__Stated problem__
Starting with the line containing "Pick the infinity leaf box" and continuing through the last line of the items, write those lines out again with the requests included. Add 78 to every number in the answer coordinates.

##### Supplied data #####

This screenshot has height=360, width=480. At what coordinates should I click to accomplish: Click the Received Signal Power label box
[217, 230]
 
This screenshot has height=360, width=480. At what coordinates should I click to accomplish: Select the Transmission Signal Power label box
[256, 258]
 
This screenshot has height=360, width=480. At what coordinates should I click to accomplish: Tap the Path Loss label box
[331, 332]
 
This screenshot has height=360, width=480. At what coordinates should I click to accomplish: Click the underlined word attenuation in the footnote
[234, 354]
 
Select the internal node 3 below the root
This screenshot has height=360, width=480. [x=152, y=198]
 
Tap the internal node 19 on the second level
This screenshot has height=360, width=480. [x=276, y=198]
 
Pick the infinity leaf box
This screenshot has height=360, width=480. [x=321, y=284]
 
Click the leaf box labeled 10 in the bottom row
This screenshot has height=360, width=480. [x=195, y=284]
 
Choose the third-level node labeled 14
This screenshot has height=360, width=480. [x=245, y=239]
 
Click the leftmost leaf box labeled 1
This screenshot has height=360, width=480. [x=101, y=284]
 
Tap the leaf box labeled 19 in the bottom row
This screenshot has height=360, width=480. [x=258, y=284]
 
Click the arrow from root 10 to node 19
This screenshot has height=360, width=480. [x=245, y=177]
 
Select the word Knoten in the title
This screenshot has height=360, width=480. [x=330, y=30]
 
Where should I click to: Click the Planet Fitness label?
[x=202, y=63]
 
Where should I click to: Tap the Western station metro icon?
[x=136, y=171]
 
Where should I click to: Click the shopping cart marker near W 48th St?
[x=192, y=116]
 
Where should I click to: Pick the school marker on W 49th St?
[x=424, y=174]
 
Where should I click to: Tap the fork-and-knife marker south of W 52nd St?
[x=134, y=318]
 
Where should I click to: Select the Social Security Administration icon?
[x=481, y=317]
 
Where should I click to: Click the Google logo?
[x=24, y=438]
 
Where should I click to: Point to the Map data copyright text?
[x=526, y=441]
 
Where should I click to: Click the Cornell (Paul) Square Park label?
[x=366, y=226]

#####

__Exercise output__
Pick the infinity leaf box
This screenshot has height=360, width=480. [x=399, y=362]
 
Click the leaf box labeled 10 in the bottom row
This screenshot has height=360, width=480. [x=273, y=362]
 
Choose the third-level node labeled 14
This screenshot has height=360, width=480. [x=323, y=317]
 
Click the leftmost leaf box labeled 1
This screenshot has height=360, width=480. [x=179, y=362]
 
Tap the leaf box labeled 19 in the bottom row
This screenshot has height=360, width=480. [x=336, y=362]
 
Click the arrow from root 10 to node 19
This screenshot has height=360, width=480. [x=323, y=255]
 
Select the word Knoten in the title
This screenshot has height=360, width=480. [x=408, y=108]
 
Where should I click to: Click the Planet Fitness label?
[x=280, y=141]
 
Where should I click to: Tap the Western station metro icon?
[x=214, y=249]
 
Where should I click to: Click the shopping cart marker near W 48th St?
[x=270, y=194]
 
Where should I click to: Pick the school marker on W 49th St?
[x=502, y=252]
 
Where should I click to: Tap the fork-and-knife marker south of W 52nd St?
[x=212, y=396]
 
Where should I click to: Select the Social Security Administration icon?
[x=559, y=395]
 
Where should I click to: Click the Google logo?
[x=102, y=516]
 
Where should I click to: Point to the Map data copyright text?
[x=604, y=519]
 
Where should I click to: Click the Cornell (Paul) Square Park label?
[x=444, y=304]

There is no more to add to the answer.